De acordo com o médico, se uma pessoa lavar a mão mais de dez vezes ao dia, as bactérias tendem a aumentar, porque além de usar produto químico na lavagem, há a redução do microbioma, que são as bactérias boas presentes na pele. O mesmo acontece no banho. Figueiredo diz que as pessoas podem tomar mais de um banho por dia, desde que apenas um com sabonete e xampu. O excesso desses produtos pode levar à infecção de pele.

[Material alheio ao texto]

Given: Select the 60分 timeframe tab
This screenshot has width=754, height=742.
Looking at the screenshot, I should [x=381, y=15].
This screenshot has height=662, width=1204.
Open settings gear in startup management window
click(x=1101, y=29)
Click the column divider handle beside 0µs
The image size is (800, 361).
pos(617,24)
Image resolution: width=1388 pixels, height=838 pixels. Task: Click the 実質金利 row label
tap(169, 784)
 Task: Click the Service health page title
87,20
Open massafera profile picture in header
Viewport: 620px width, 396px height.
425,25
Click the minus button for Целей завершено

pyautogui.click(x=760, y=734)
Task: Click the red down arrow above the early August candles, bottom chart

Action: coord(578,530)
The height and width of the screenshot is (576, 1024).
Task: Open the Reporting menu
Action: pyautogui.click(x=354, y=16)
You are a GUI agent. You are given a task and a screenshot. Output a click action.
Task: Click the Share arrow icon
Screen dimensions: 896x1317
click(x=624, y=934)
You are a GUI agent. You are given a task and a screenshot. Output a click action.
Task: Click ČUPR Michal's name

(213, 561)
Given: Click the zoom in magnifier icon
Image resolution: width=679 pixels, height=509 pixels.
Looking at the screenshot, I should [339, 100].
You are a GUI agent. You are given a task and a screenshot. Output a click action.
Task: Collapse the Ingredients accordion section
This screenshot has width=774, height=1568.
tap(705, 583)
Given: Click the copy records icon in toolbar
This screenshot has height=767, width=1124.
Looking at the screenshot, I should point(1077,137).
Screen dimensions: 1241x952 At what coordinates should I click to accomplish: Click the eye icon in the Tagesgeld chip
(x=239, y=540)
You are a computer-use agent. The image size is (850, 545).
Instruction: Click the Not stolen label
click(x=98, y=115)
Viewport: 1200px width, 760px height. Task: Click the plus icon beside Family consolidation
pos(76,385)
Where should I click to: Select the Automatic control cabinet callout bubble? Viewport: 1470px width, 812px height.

— O contato com germes comuns ao nosso meio é essencial para nossa sobrevivência, ajuda a nossa digestão e nos protege de outros germes, por exemplo. Além desses fatos, o contato com germes potencialmente perigosos é também importante para fortalecer a nossa imunidade. Ao termos o contato, o que não significa necessariamente desenvolver a doença, faz nosso sistema de defesa aprender, produzindo anticorpos que irão nos proteger contra uma futura infecção de forma mais incisiva por estes germes — explica o patologista clínico e diretor médico do laboratório Richet Medicina & Diagnóstico, Hélio Magarinos.

Como evitar
— A melhor forma de proteger contra essas doenças é se vacinar e buscar um estilo de vida mais saudável com uma boa alimentação e a prática regular de exercícios físicos — afirma Magarinos.

Porém, em casos mais graves, se for constatado que há uma doença psíquica, é necessário buscar a ajuda de profissionais como psicólogos e psiquiatras.

— Esses pacientes precisam ser escutados em sua singularidade. Entender que eles têm esse sofrimento e precisam de ajuda. A família pode ajudar também tentando trazer clareza para o paciente, dizer que não está bem e encaminhar para um atendimento. Eles precisam ampliar a capacidade de pensar, sair do isolamento mental e físico, e entender que o ritual não vai levar a nada, apenas mais angústia — explica Renata Bento.

Sinais de excesso
Higienizar as mãos com álcool gel mais de 5 vezes ao dia pode impactar nas bactérias ‘do bem’;

O mesmo vale para pessoas que lavam as mãos mais de 10 vezes ao dia;

Higienizar os sapatos ou tirá-los sempre que entrar dentro de casa, não é necessário;

Abrir fechaduras com proteção nas mãos também é um ato desnecessário que não há grande impacto na saúde humana;

Ferver água filtrada. O líquido já não tem bactérias;

Tomar mais de 3 banhos por dia;

Escovar os dentes de forma exagerada (fora dos períodos após refeições ou antes de dormir). Pode desgastar e estragar o esmalte do dente.